Fishing with a friend on Loch Kinnardochy recently we were entertained by a multitude of swifts hawking for insects and screaming low round our boat. I have often met swifts when fishing,  once one took my fly on the back-cast. It is a strange experience playing an aerial ‘fish’. Fortunately the bird was unhurt and soon released.  
Recounting this experience to my friend I told him how this large group of birds comprised the family the Apodidae - the footless ones - because the ancients believed they had no feet. Of course they have but, since they never alight, it is easy to make such a mistake. This is perpetuated in heraldry where the sign of a fourth son is a swift because he has no land on which to place his foot.
The Apodidae are a huge family akin to both nightjars and hummingbirds and comprising more than 100 species worldwide. We have only one which, with typical British insularity, we call The Swift rather than the correct Eurasian Swift. Wherever one travels, except Antarctica, there will be swifts often seen at high altitude in the Alps, Andes or Himalaya. So in Perthshire I am reminded of relatives of this huge  bird family seen over six continents.   
What these remarkable birds lack in terrestrial accomplishment they make up for in the air, feeding, sleeping and even copulating on the wing. They  are marvellous birds which, as night falls, fly higher and higher in the darkening sky to circle on updrafts and roost on the wing at nearly 10,000 feet. They come to earth only to nest. They choose a  cleft in masonry using feathers, hair and wisps of straw collected from the winds and cemented with their own saliva. Watching them at the nest site is breathtaking as they fly, at the speed their name suggests, straight into the narrow space seemingly without pause such is their mastery of flight.

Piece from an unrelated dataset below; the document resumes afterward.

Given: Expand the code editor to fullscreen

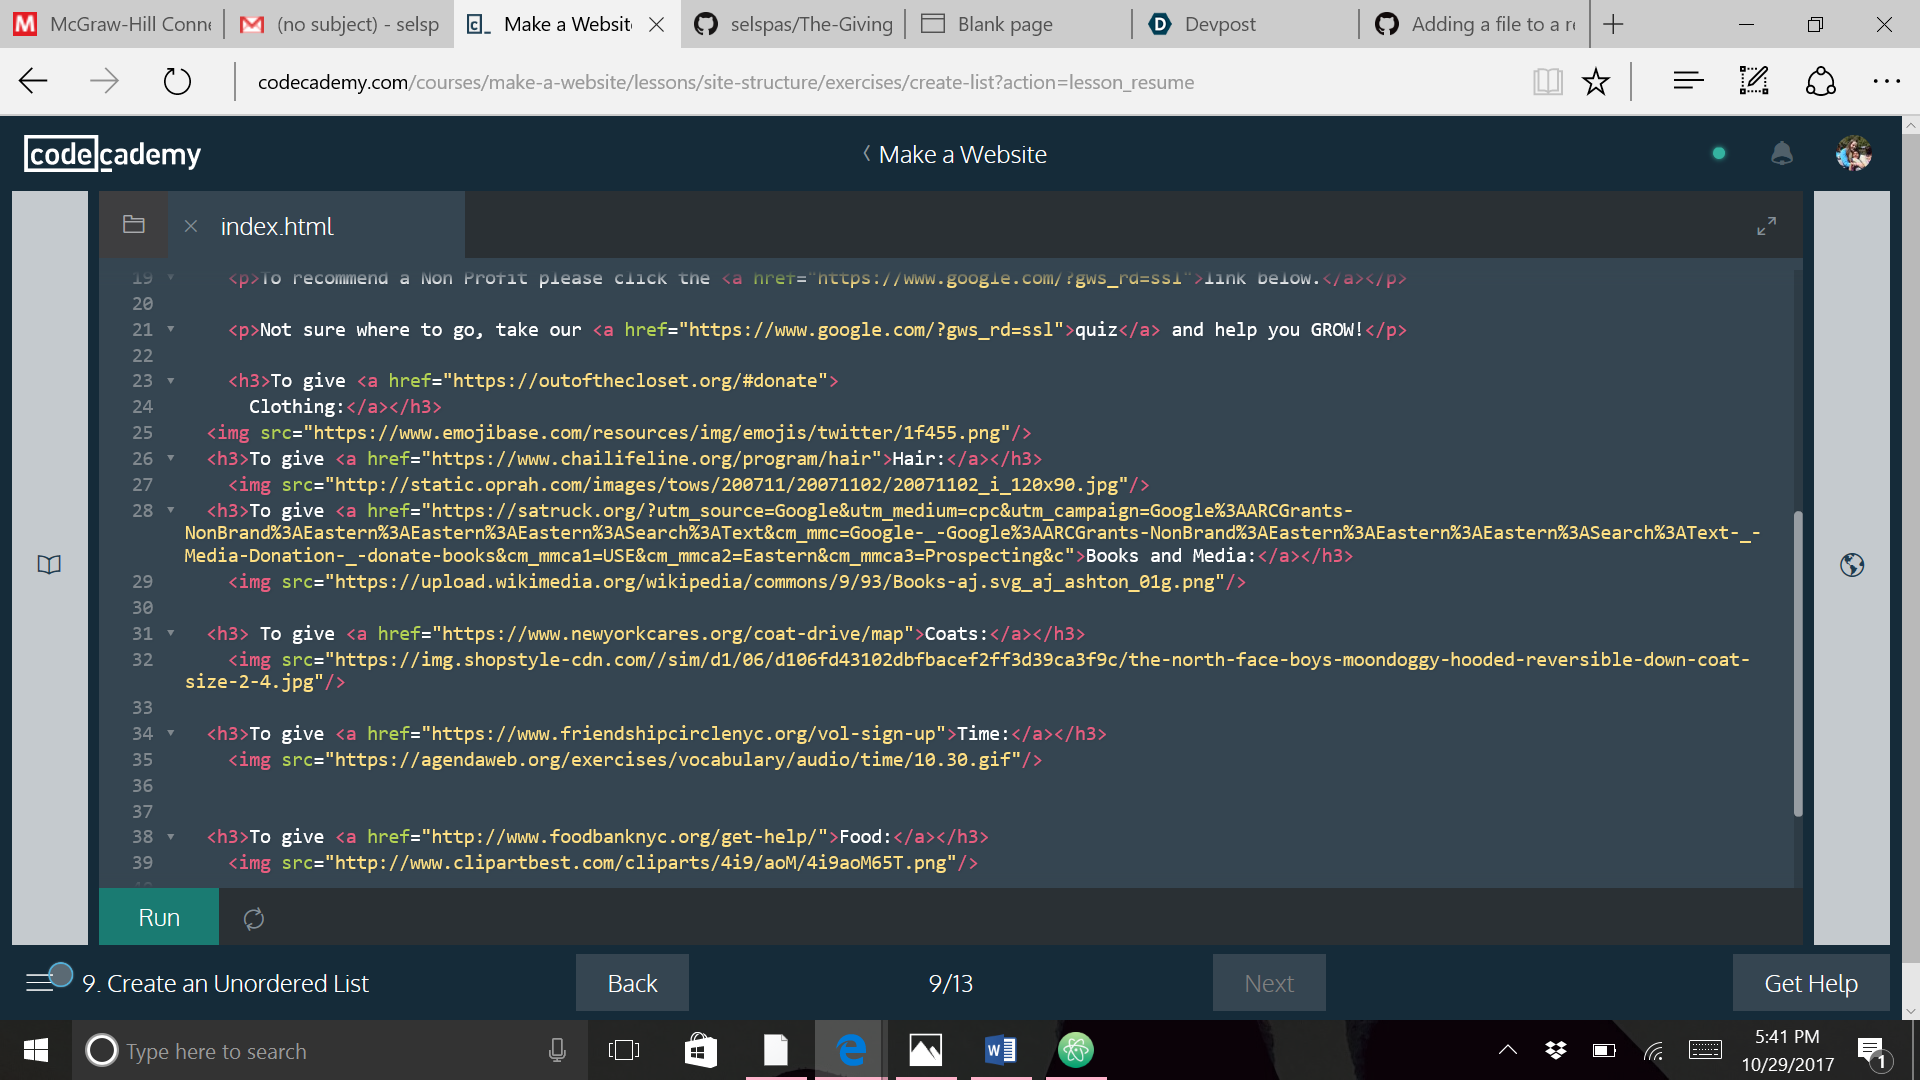Looking at the screenshot, I should (1766, 226).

Like many birds much mythology surrounds the swift. Black birds are often associated with Satan and in Scotland they are called the Devil’s Bird. The epithet black not only is descriptive but reflects the bird’s link with the ‘Powers of Darkness’. In ‘Jack-a-Dells’ the unpleasant word ‘Devil’ is replaced by the noa word ‘Dells’ in double superstition so that the dangerous name word could be avoided.  Noa is a former manner of speech, used by fisher folk especially in Orkney and Shetland, in which significant names, such as God or Devil, whose utterance might incur retribution were substituted with a simple alternative. When a lady’s dress shop of this name was opened in Aberfeldy under this name I wondered at this for, as a fisherman myself, I worried that careless reference to it might encourage the ladies of my family to indulge!

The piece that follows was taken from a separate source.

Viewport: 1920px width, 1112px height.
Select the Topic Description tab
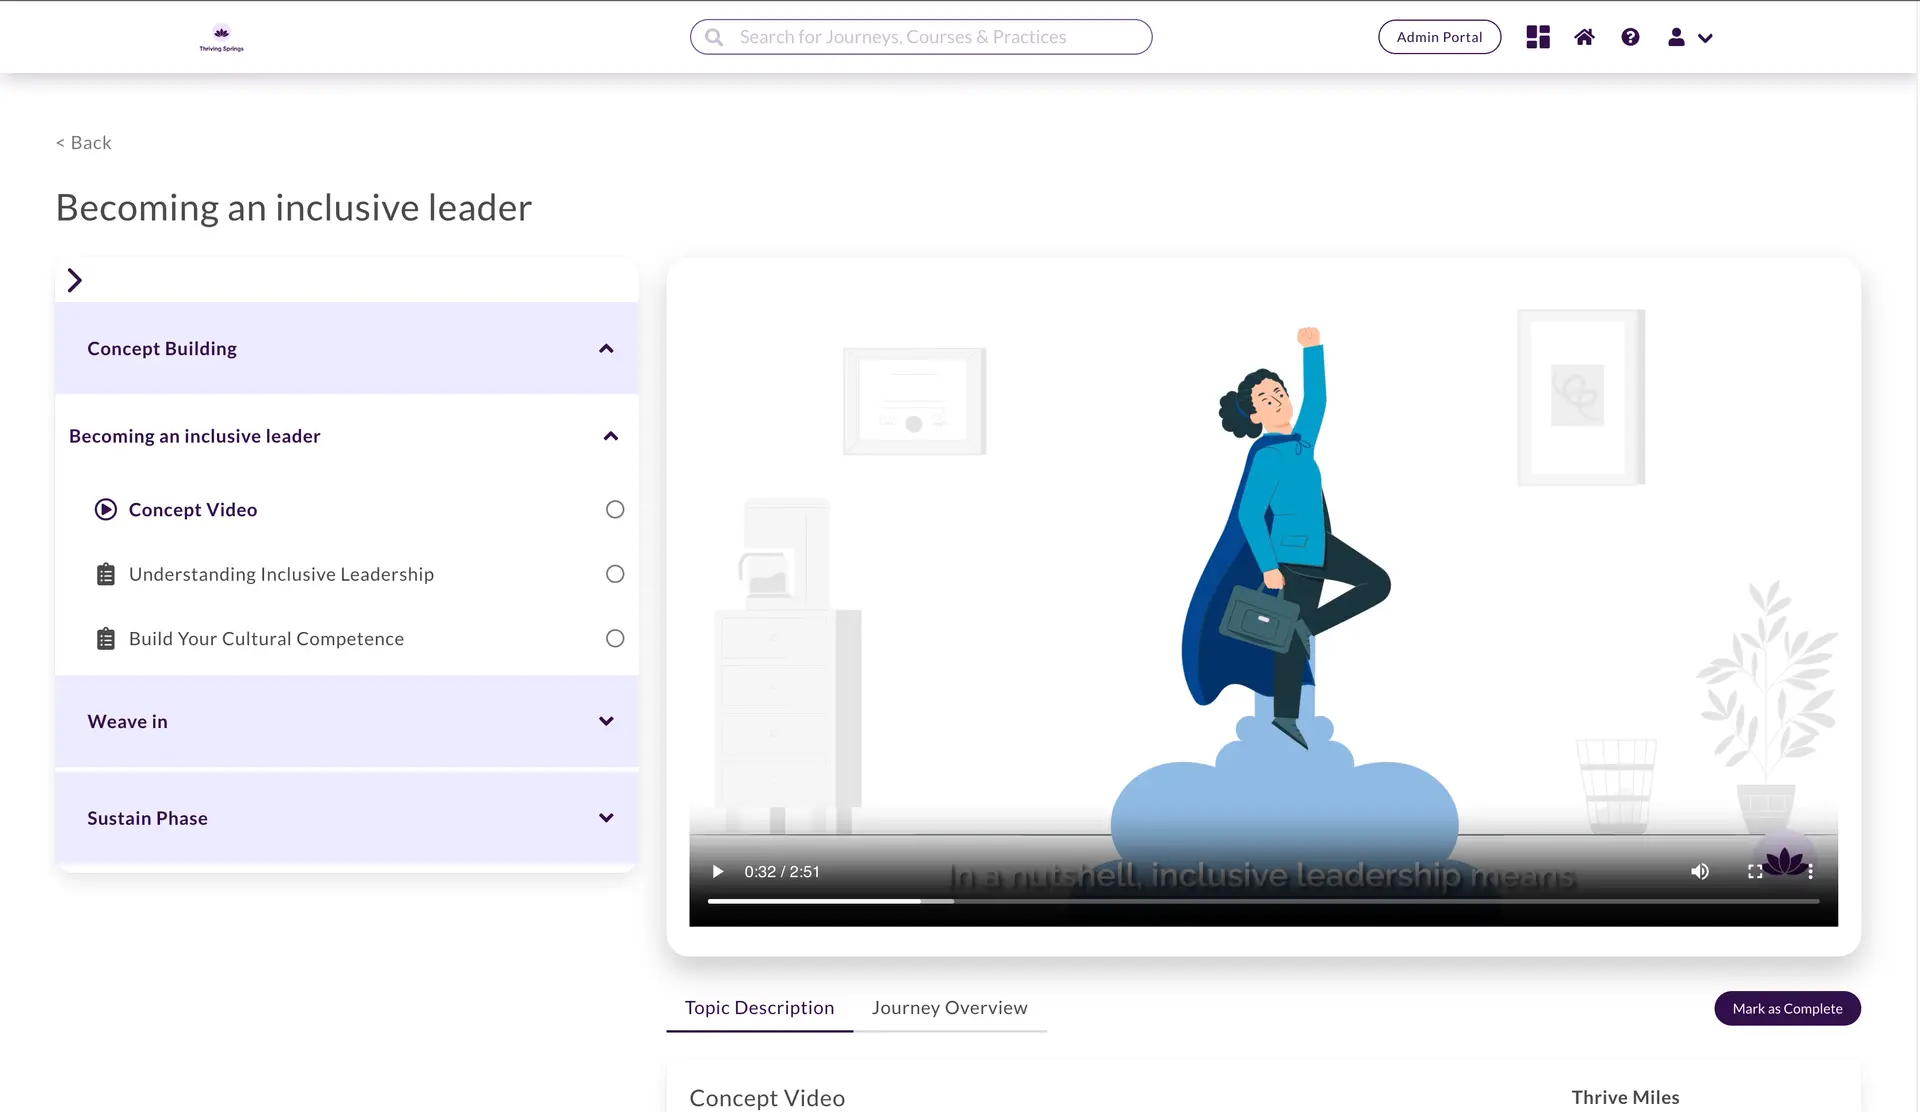759,1008
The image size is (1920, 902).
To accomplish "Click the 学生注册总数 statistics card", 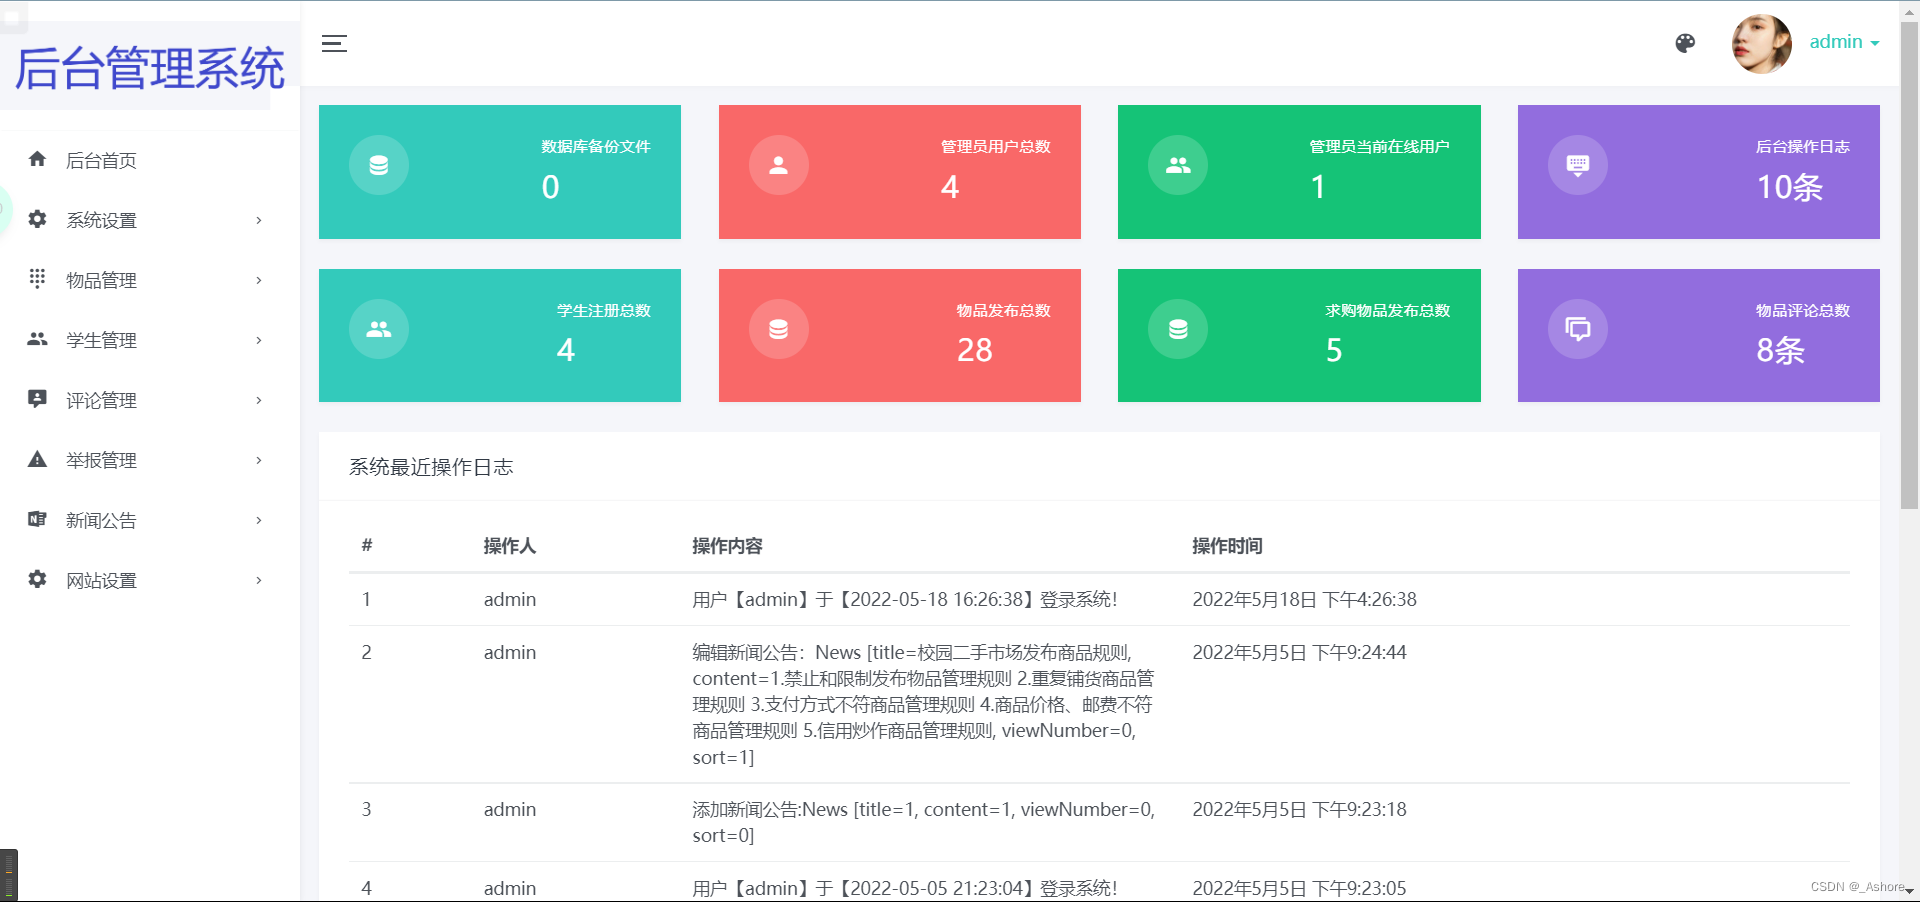I will 499,335.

Sitting on my sitooterie, dram in hand contained in a Malcolm Appleby beaker engraved with many Jack-a-Dells, I watch them in the evening high above the house - but not for much longer, in mid August they leave us for North Africa and who can blame them after so miserable a summer? It is this early autumnal behaviour which, with other  summer visitors, brings us to the biggest mystery of them all: migration. Swifts and swallows were believed to disappear into lochs like Kinardochy, where they are so often seen, there to remain in torpor throughout the winter. Crazy perhaps, but not without a grain of truth.
In a woodcut of 1555 swallows and swifts are shown being hauled up in fishing nets from below the ice on a Scandinavian lake when, a contemporary description by the great ornithologist of the day, Olaus Magnus, tells how they may be revived by warming. Far fetched though this sounds, swifts are capable of assuming a torpid state when food is short and gentle warming does make them recover.
Birds never cease to amaze and delight me and it is fascinating to discover that some of the ancient superstitious beliefs surrounding them do have elements of veracity. Furthermore, in view of Scandinavian happenings of late, I feel I can misquote Mme Roland, a victim of the French Revolution: ‘The more I see of men the better I like...birds.’